**PROVIDED PASSAGE**

About seven-in-ten of the groups that returned a questionnaire say they give testimony at
hearings (70%) or author policy papers (75%). Far fewer groups produce scorecards on how
members of Congress vote on legislation (8%) or support candidates in elections (7%). Because
of their tax status, many religious advocacy groups are barred from supporting or opposing
candidates in elections. In addition, leaders of many groups say they eschew partisan political
activity on moral grounds. Interviews conducted as part of this study found that many of the
leaders, particularly those who represent official religious bodies, tend to view electioneering
as divisive and theologically inappropriate.
More than nine-in-ten groups that responded to the questionnaire also say that informing
their grassroots constituencies (95%) and informing the general public (97%) are among their
advocacy strategies. About three-quarters of the groups say they initiate letter-writing or email
campaigns (77%) and issue news releases (82%). More than half participate in demonstrations
or rallies (57%).
Among the other activities listed by religious advocacy organizations are participating in other
groups’ conferences and events, holding leadership workshops, and conducting academic and
polling research to inform advocacy work.

The questionnaire also asked
groups to report which
activities they use most often.
Informing constituents about
issues is by far the most
common strategy, cited by
41% of the groups as the one
they use most often.
An increasingly common
strategy that blends
grassroots pressure and
more-traditional Washington
lobbying is the “lobby
day,” when a group brings
members from around the
country to Washington, D.C.,
for a conference, provides
training (and sometimes detailed scripts) to participants, then organizes their visits to congressional offices. One
example is the Mobilization to End Poverty, sponsored by the group Sojourners along with
other faith and anti-poverty groups in April 2009. The meeting drew more than 1,100 activists
who visited 83 Senate offices and 200 House offices to advocate for inclusion of low-income
people in economic recovery policies. Another example is the Sikh Advocate Academy, held
for the first time by The Sikh Coalition in June 2011. Billed as “a week-long, all expenses paid,
experiential learning course in Washington D.C.,” it offered activists from across the country a
chance to be “certified” as members of a volunteer network, the Sikh Coalition Advocacy Corps.

**PROVIDED MATERIAL**
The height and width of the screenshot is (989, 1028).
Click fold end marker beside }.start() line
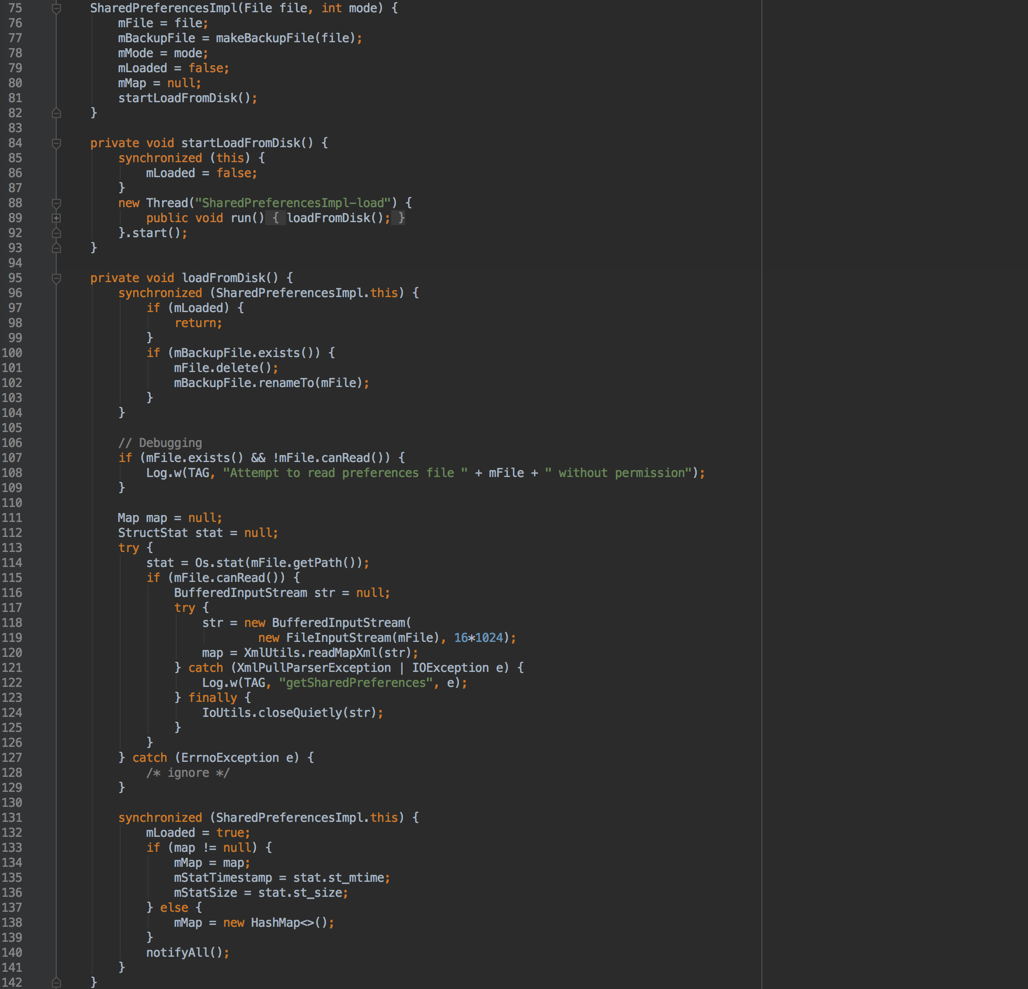pos(56,233)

**WORK INSTRUCTIONS**
A – Translate this sentence from the religious advocacy text into Spanish: "More than half participate in demonstrations or rallies (57%)."
B – Output the part of the religious advocacy text starting at "More than nine-in-ten" and ending at "inform advocacy work.", copied exactly.
The listing has no connection to the religious advocacy text.

**EXERCISE RESPONSES**
A – Más de la mitad participa en manifestaciones o mítines (57%).

B –
More than nine-in-ten groups that responded to the questionnaire also say that informing
their grassroots constituencies (95%) and informing the general public (97%) are among their
advocacy strategies. About three-quarters of the groups say they initiate letter-writing or email
campaigns (77%) and issue news releases (82%). More than half participate in demonstrations
or rallies (57%).
Among the other activities listed by religious advocacy organizations are participating in other
groups’ conferences and events, holding leadership workshops, and conducting academic and
polling research to inform advocacy work.